What is required: Print out each entry below exactly; do not carry over any image.

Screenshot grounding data

———

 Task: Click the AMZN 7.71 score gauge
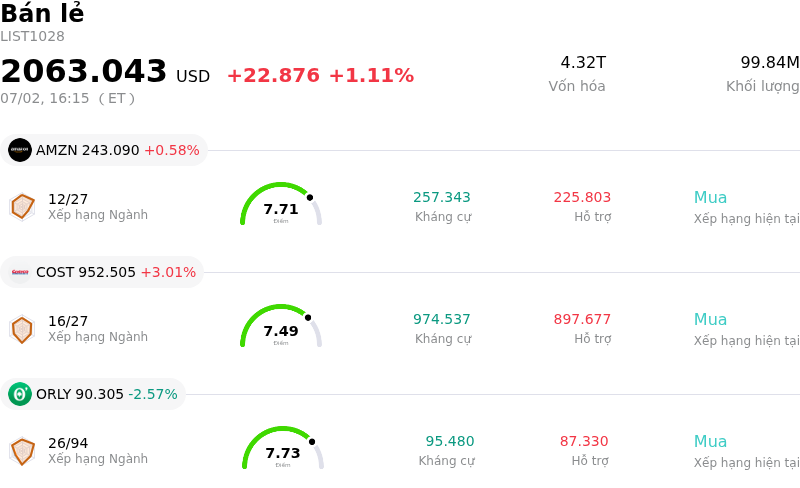coord(281,204)
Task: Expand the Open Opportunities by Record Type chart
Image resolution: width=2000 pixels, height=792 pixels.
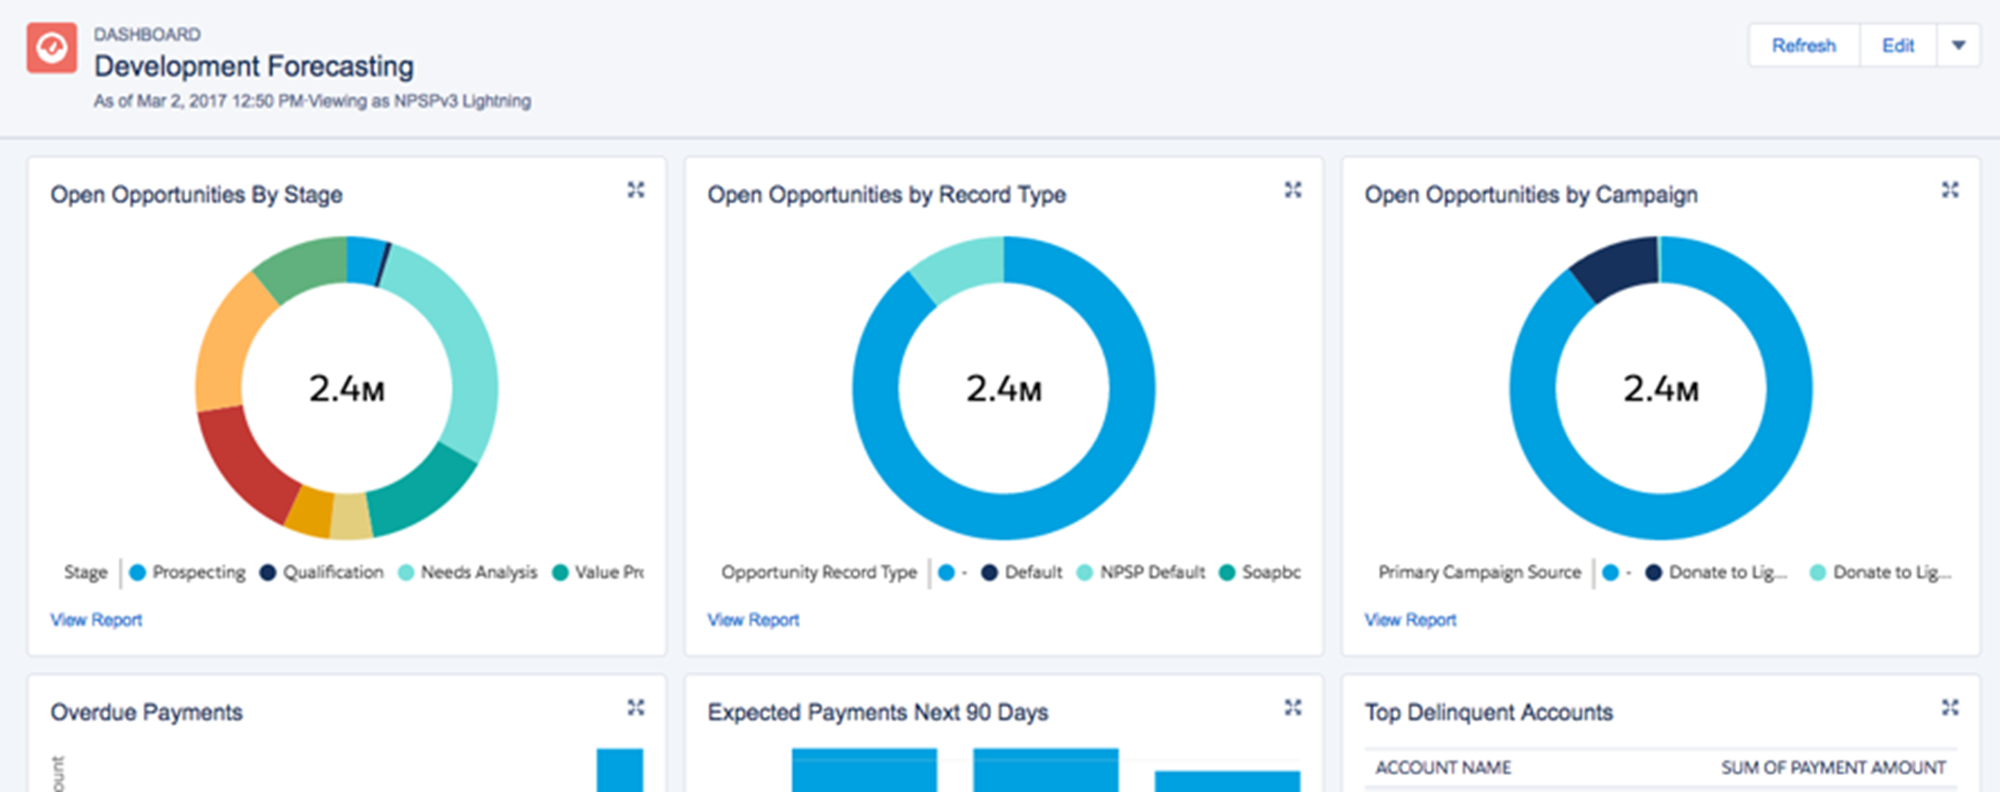Action: [x=1292, y=190]
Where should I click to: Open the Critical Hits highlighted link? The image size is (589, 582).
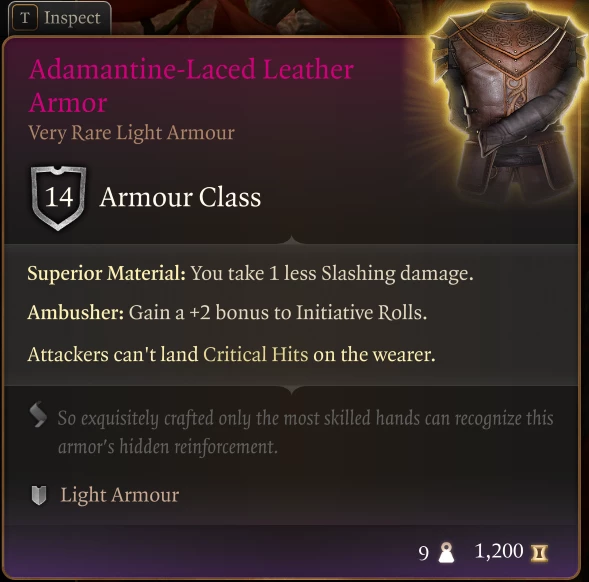255,354
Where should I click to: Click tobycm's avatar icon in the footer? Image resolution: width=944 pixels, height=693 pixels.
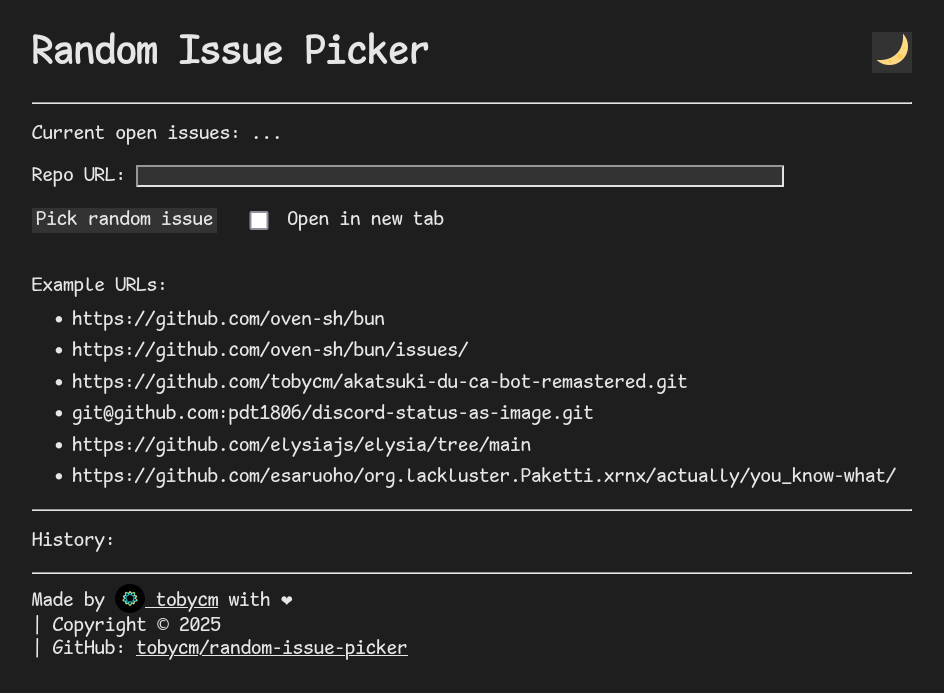pyautogui.click(x=130, y=599)
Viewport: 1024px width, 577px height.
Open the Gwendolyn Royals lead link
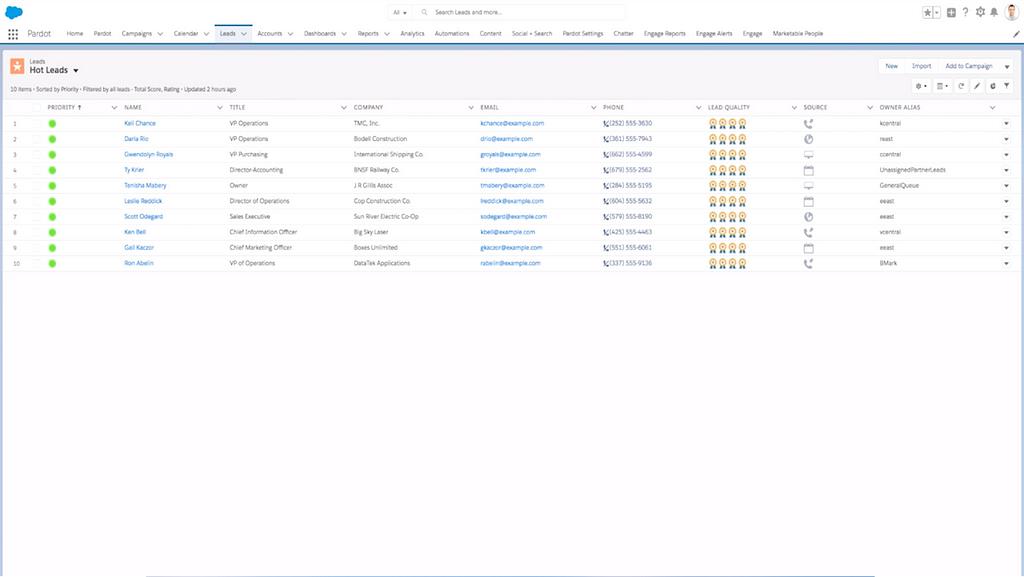point(148,155)
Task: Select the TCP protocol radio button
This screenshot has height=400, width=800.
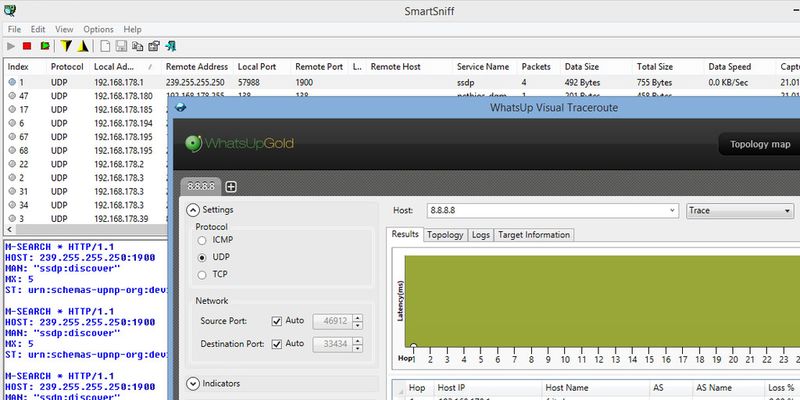Action: (x=205, y=274)
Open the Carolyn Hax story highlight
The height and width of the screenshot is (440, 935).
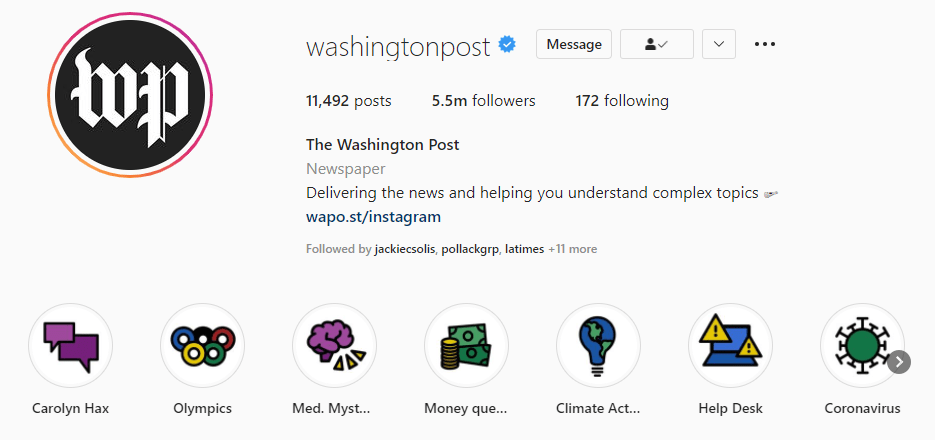tap(70, 345)
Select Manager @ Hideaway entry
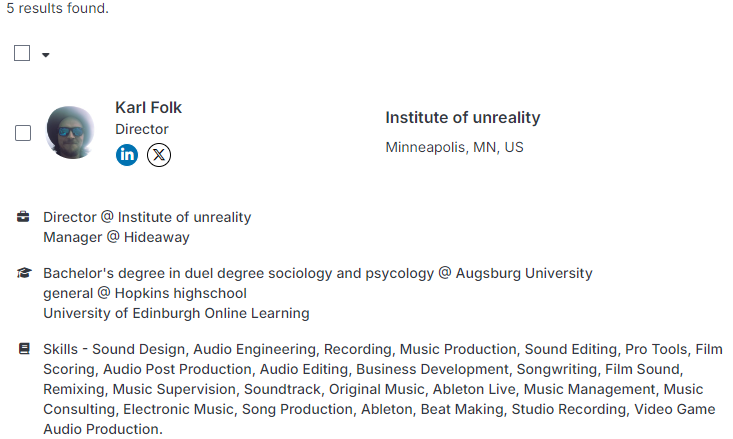733x439 pixels. [x=116, y=237]
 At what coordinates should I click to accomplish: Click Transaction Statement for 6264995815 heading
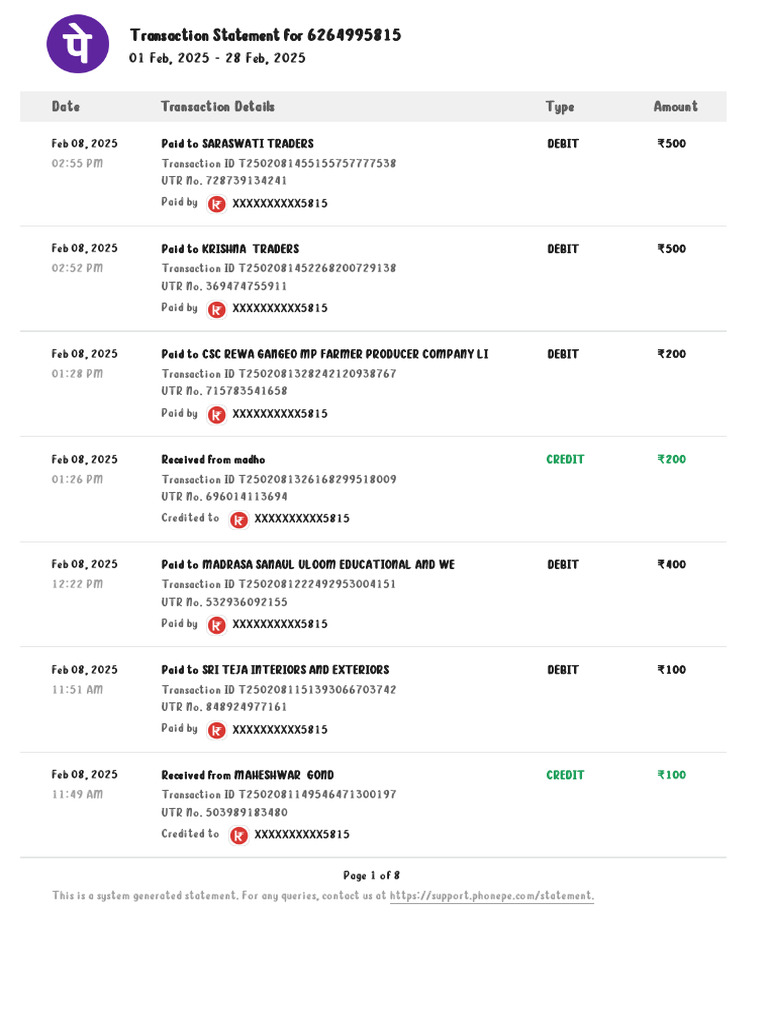tap(265, 35)
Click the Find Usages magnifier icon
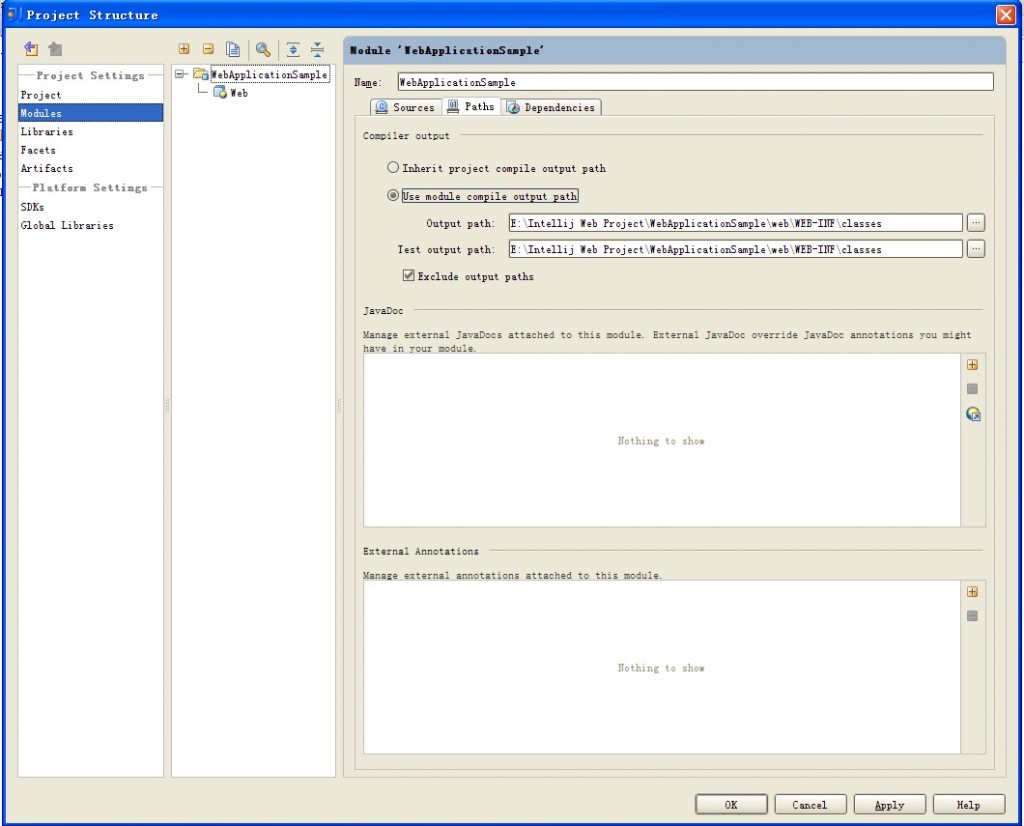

———

Problem solution:
 Task: Click the AMZN 7.71 score gauge
coord(281,204)
Task: Expand the Open Opportunities by Record Type chart
Image resolution: width=2000 pixels, height=792 pixels.
Action: [x=1292, y=190]
Where should I click to: Open the Critical Hits highlighted link? The image size is (589, 582).
255,354
Where should I click to: Click tobycm's avatar icon in the footer? Image resolution: width=944 pixels, height=693 pixels.
pyautogui.click(x=130, y=599)
Viewport: 1024px width, 577px height.
Open the Gwendolyn Royals lead link
point(148,155)
Task: Select the TCP protocol radio button
This screenshot has height=400, width=800.
Action: (x=205, y=274)
Open the Carolyn Hax story highlight
The height and width of the screenshot is (440, 935).
tap(70, 345)
Select Manager @ Hideaway entry
733x439 pixels. [x=116, y=237]
 At what coordinates should I click to accomplish: Click Transaction Statement for 6264995815 heading
tap(265, 35)
Click the Find Usages magnifier icon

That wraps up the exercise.